[About this task] What is needed is every line, exactly as given, from the line containing "[Logo] (71, 47)" through the end of the data below.

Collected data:

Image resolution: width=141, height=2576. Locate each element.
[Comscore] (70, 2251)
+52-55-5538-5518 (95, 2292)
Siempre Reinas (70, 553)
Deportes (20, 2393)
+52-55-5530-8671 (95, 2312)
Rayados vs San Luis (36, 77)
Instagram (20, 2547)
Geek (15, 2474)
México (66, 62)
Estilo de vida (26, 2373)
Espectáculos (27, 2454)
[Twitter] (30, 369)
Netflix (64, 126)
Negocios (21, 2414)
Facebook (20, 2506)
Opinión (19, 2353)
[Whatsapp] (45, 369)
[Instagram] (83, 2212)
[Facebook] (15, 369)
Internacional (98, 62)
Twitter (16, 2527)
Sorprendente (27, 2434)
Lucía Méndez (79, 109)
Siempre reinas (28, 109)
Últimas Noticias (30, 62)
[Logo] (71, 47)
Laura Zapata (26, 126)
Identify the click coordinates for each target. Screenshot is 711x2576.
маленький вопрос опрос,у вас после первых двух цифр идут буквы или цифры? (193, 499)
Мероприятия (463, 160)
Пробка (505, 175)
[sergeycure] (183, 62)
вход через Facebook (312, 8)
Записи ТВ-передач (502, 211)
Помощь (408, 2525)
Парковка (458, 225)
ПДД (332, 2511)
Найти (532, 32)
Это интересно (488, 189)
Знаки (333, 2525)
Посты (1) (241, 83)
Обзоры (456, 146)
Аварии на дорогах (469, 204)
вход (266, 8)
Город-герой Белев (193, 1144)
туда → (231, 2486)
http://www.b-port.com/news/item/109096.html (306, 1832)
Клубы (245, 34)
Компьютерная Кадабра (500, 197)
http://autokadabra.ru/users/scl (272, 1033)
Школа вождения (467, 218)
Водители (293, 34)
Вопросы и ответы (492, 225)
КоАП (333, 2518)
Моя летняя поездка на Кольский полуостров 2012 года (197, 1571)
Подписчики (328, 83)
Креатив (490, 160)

[Output for this exercise]
[Logo] (71, 47)
Laura Zapata (26, 126)
Identify the click coordinates for each target. Screenshot is 711x2576.
маленький вопрос опрос,у вас после первых двух цифр идут буквы или цифры? (193, 499)
Мероприятия (463, 160)
Пробка (505, 175)
[sergeycure] (183, 62)
вход через Facebook (312, 8)
Записи ТВ-передач (502, 211)
Помощь (408, 2525)
Парковка (458, 225)
ПДД (332, 2511)
Найти (532, 32)
Это интересно (488, 189)
Знаки (333, 2525)
Посты (1) (241, 83)
Обзоры (456, 146)
Аварии на дорогах (469, 204)
вход (266, 8)
Город-герой Белев (193, 1144)
туда → (231, 2486)
http://www.b-port.com/news/item/109096.html (306, 1832)
Клубы (245, 34)
Компьютерная Кадабра (500, 197)
http://autokadabra.ru/users/scl (272, 1033)
Школа вождения (467, 218)
Водители (293, 34)
Вопросы и ответы (492, 225)
КоАП (333, 2518)
Моя летняя поездка на Кольский полуостров 2012 года (197, 1571)
Подписчики (328, 83)
Креатив (490, 160)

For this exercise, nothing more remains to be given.